** begin MATERIAL FOR THIS TASK **

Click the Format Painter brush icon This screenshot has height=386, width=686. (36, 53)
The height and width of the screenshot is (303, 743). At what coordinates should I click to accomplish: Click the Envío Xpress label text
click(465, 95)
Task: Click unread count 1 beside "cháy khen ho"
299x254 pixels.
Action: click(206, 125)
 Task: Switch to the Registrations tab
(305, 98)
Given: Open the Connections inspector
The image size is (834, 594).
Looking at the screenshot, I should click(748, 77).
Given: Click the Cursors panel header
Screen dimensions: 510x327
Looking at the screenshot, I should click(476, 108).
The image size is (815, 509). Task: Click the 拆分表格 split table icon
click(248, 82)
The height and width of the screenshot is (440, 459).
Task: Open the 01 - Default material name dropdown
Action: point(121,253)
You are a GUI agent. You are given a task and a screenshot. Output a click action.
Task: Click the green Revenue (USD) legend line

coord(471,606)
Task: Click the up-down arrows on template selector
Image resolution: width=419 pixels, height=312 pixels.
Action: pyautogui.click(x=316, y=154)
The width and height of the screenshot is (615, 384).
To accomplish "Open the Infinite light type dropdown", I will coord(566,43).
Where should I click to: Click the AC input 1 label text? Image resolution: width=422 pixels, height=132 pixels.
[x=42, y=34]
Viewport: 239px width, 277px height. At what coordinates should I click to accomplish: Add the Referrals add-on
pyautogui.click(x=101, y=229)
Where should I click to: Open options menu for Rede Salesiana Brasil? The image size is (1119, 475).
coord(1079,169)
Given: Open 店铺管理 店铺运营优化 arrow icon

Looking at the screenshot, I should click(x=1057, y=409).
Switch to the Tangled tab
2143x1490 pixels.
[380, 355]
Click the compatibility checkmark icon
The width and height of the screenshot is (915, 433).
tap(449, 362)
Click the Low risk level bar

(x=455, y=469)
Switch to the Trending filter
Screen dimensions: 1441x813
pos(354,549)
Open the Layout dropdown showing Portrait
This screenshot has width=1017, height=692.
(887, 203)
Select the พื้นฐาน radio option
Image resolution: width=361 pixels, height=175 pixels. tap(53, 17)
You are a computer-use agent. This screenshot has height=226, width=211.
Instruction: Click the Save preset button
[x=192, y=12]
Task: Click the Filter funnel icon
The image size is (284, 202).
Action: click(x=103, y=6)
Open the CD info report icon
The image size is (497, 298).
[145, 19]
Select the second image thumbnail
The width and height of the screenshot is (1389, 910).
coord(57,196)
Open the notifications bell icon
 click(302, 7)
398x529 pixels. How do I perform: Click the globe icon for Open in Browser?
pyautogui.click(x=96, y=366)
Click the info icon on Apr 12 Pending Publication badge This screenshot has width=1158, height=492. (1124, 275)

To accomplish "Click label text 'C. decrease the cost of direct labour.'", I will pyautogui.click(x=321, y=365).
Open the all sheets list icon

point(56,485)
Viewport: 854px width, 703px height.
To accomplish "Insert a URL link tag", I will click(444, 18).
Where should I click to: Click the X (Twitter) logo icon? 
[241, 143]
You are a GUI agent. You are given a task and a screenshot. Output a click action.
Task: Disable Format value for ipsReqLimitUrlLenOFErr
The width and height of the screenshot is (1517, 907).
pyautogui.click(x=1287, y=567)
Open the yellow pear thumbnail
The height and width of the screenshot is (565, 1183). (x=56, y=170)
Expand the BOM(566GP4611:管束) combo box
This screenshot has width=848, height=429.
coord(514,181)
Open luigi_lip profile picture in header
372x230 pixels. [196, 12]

** end MATERIAL FOR THIS TASK **

WHAT THE EXERCISE ASKS: Convert the rows above into a Markdown table with two columns, No. and Line, where No. is the row number and Line is the row itself. Leave out blank lines.

EXERCISE ANSWER:
| No. | Line |
|---|---|
| 1 | Click the Format Painter brush icon This screenshot has height=386, width=686. (36, 53) |
| 2 | The height and width of the screenshot is (303, 743). At what coordinates should I click to accomplish: Click the Envío Xpress label text |
| 3 | click(465, 95) |
| 4 | Task: Click unread count 1 beside "cháy khen ho" |
| 5 | 299x254 pixels. |
| 6 | Action: click(206, 125) |
| 7 |  Task: Switch to the Registrations tab |
| 8 | (305, 98) |
| 9 | Given: Open the Connections inspector |
| 10 | The image size is (834, 594). |
| 11 | Looking at the screenshot, I should click(748, 77). |
| 12 | Given: Click the Cursors panel header |
| 13 | Screen dimensions: 510x327 |
| 14 | Looking at the screenshot, I should click(476, 108). |
| 15 | The image size is (815, 509). Task: Click the 拆分表格 split table icon |
| 16 | click(248, 82) |
| 17 | The height and width of the screenshot is (440, 459). |
| 18 | Task: Open the 01 - Default material name dropdown |
| 19 | Action: point(121,253) |
| 20 | You are a GUI agent. You are given a task and a screenshot. Output a click action. |
| 21 | Task: Click the green Revenue (USD) legend line |
| 22 | coord(471,606) |
| 23 | Task: Click the up-down arrows on template selector |
| 24 | Image resolution: width=419 pixels, height=312 pixels. |
| 25 | Action: pyautogui.click(x=316, y=154) |
| 26 | The width and height of the screenshot is (615, 384). |
| 27 | To accomplish "Open the Infinite light type dropdown", I will coord(566,43). |
| 28 | Where should I click to: Click the AC input 1 label text? Image resolution: width=422 pixels, height=132 pixels. |
| 29 | [x=42, y=34] |
| 30 | Viewport: 239px width, 277px height. At what coordinates should I click to accomplish: Add the Referrals add-on |
| 31 | pyautogui.click(x=101, y=229) |
| 32 | Where should I click to: Open options menu for Rede Salesiana Brasil? The image size is (1119, 475). |
| 33 | coord(1079,169) |
| 34 | Given: Open 店铺管理 店铺运营优化 arrow icon |
| 35 | Looking at the screenshot, I should click(x=1057, y=409). |
| 36 | Switch to the Tangled tab |
| 37 | 2143x1490 pixels. |
| 38 | [380, 355] |
| 39 | Click the compatibility checkmark icon |
| 40 | The width and height of the screenshot is (915, 433). |
| 41 | tap(449, 362) |
| 42 | Click the Low risk level bar |
| 43 | (x=455, y=469) |
| 44 | Switch to the Trending filter |
| 45 | Screen dimensions: 1441x813 |
| 46 | pos(354,549) |
| 47 | Open the Layout dropdown showing Portrait |
| 48 | This screenshot has width=1017, height=692. |
| 49 | (887, 203) |
| 50 | Select the พื้นฐาน radio option |
| 51 | Image resolution: width=361 pixels, height=175 pixels. tap(53, 17) |
| 52 | You are a computer-use agent. This screenshot has height=226, width=211. |
| 53 | Instruction: Click the Save preset button |
| 54 | [x=192, y=12] |
| 55 | Task: Click the Filter funnel icon |
| 56 | The image size is (284, 202). |
| 57 | Action: click(x=103, y=6) |
| 58 | Open the CD info report icon |
| 59 | The image size is (497, 298). |
| 60 | [145, 19] |
| 61 | Select the second image thumbnail |
| 62 | The width and height of the screenshot is (1389, 910). |
| 63 | coord(57,196) |
| 64 | Open the notifications bell icon |
| 65 |  click(302, 7) |
| 66 | 398x529 pixels. How do I perform: Click the globe icon for Open in Browser? |
| 67 | pyautogui.click(x=96, y=366) |
| 68 | Click the info icon on Apr 12 Pending Publication badge This screenshot has width=1158, height=492. (1124, 275) |
| 69 | To accomplish "Click label text 'C. decrease the cost of direct labour.'", I will pyautogui.click(x=321, y=365). |
| 70 | Open the all sheets list icon |
| 71 | point(56,485) |
| 72 | Viewport: 854px width, 703px height. |
| 73 | To accomplish "Insert a URL link tag", I will click(444, 18). |
| 74 | Where should I click to: Click the X (Twitter) logo icon?  |
| 75 | [241, 143] |
| 76 | You are a GUI agent. You are given a task and a screenshot. Output a click action. |
| 77 | Task: Disable Format value for ipsReqLimitUrlLenOFErr |
| 78 | The width and height of the screenshot is (1517, 907). |
| 79 | pyautogui.click(x=1287, y=567) |
| 80 | Open the yellow pear thumbnail |
| 81 | The height and width of the screenshot is (565, 1183). (x=56, y=170) |
| 82 | Expand the BOM(566GP4611:管束) combo box |
| 83 | This screenshot has width=848, height=429. |
| 84 | coord(514,181) |
| 85 | Open luigi_lip profile picture in header |
| 86 | 372x230 pixels. [196, 12] |